- _Work order_:
Reproduce each of the records below word for word, changing nothing.

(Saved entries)
▬▬▬▬▬▬
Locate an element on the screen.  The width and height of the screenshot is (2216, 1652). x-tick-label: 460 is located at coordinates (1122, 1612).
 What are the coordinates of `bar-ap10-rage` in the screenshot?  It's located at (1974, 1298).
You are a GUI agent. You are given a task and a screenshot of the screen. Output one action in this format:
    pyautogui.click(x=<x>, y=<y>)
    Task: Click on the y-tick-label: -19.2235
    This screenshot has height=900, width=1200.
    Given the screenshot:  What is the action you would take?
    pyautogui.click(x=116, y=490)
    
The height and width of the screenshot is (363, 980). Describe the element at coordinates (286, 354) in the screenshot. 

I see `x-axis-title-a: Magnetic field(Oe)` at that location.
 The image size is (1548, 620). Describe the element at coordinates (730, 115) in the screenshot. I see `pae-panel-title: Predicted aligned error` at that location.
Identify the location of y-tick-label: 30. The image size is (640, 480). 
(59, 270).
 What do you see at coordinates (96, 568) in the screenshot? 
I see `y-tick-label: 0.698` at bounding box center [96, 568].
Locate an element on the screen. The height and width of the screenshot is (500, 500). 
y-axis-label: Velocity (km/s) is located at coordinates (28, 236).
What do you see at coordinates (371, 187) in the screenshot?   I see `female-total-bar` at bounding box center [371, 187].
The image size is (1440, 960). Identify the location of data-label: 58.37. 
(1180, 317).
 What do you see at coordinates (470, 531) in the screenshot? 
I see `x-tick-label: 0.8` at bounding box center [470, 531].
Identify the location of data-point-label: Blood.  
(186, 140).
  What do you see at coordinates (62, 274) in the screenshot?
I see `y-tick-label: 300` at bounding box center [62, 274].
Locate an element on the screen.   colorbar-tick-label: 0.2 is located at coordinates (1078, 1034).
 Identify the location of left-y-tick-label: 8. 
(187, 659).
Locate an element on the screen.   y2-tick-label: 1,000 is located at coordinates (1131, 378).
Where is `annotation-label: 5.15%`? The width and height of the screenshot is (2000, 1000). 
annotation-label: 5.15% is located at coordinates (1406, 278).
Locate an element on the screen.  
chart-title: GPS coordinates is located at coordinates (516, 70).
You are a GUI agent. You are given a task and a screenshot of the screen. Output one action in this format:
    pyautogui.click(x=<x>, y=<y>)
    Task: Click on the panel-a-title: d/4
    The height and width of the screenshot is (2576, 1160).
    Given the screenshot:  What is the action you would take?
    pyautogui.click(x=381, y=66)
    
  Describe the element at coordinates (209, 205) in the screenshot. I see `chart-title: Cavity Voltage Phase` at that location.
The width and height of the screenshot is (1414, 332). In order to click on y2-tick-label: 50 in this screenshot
▬▬▬▬▬▬
- _Answer for this exercise_:
Locate an element on the screen.  The width and height of the screenshot is (2216, 1652). x-tick-label: 460 is located at coordinates (1122, 1612).
 What are the coordinates of `bar-ap10-rage` in the screenshot?  It's located at (1974, 1298).
You are a GUI agent. You are given a task and a screenshot of the screen. Output one action in this format:
    pyautogui.click(x=<x>, y=<y>)
    Task: Click on the y-tick-label: -19.2235
    This screenshot has height=900, width=1200.
    Given the screenshot:  What is the action you would take?
    pyautogui.click(x=116, y=490)
    
The height and width of the screenshot is (363, 980). Describe the element at coordinates (286, 354) in the screenshot. 

I see `x-axis-title-a: Magnetic field(Oe)` at that location.
 The image size is (1548, 620). Describe the element at coordinates (730, 115) in the screenshot. I see `pae-panel-title: Predicted aligned error` at that location.
Identify the location of y-tick-label: 30. The image size is (640, 480). 
(59, 270).
 What do you see at coordinates (96, 568) in the screenshot? 
I see `y-tick-label: 0.698` at bounding box center [96, 568].
Locate an element on the screen. The height and width of the screenshot is (500, 500). 
y-axis-label: Velocity (km/s) is located at coordinates (28, 236).
What do you see at coordinates (371, 187) in the screenshot?   I see `female-total-bar` at bounding box center [371, 187].
The image size is (1440, 960). Identify the location of data-label: 58.37. 
(1180, 317).
 What do you see at coordinates (470, 531) in the screenshot? 
I see `x-tick-label: 0.8` at bounding box center [470, 531].
Identify the location of data-point-label: Blood.  
(186, 140).
  What do you see at coordinates (62, 274) in the screenshot?
I see `y-tick-label: 300` at bounding box center [62, 274].
Locate an element on the screen.   colorbar-tick-label: 0.2 is located at coordinates (1078, 1034).
 Identify the location of left-y-tick-label: 8. 
(187, 659).
Locate an element on the screen.   y2-tick-label: 1,000 is located at coordinates (1131, 378).
Where is `annotation-label: 5.15%`? The width and height of the screenshot is (2000, 1000). 
annotation-label: 5.15% is located at coordinates (1406, 278).
Locate an element on the screen.  
chart-title: GPS coordinates is located at coordinates (516, 70).
You are a GUI agent. You are given a task and a screenshot of the screen. Output one action in this format:
    pyautogui.click(x=<x>, y=<y>)
    Task: Click on the panel-a-title: d/4
    The height and width of the screenshot is (2576, 1160).
    Given the screenshot:  What is the action you would take?
    pyautogui.click(x=381, y=66)
    
  Describe the element at coordinates (209, 205) in the screenshot. I see `chart-title: Cavity Voltage Phase` at that location.
The width and height of the screenshot is (1414, 332). In order to click on y2-tick-label: 50 in this screenshot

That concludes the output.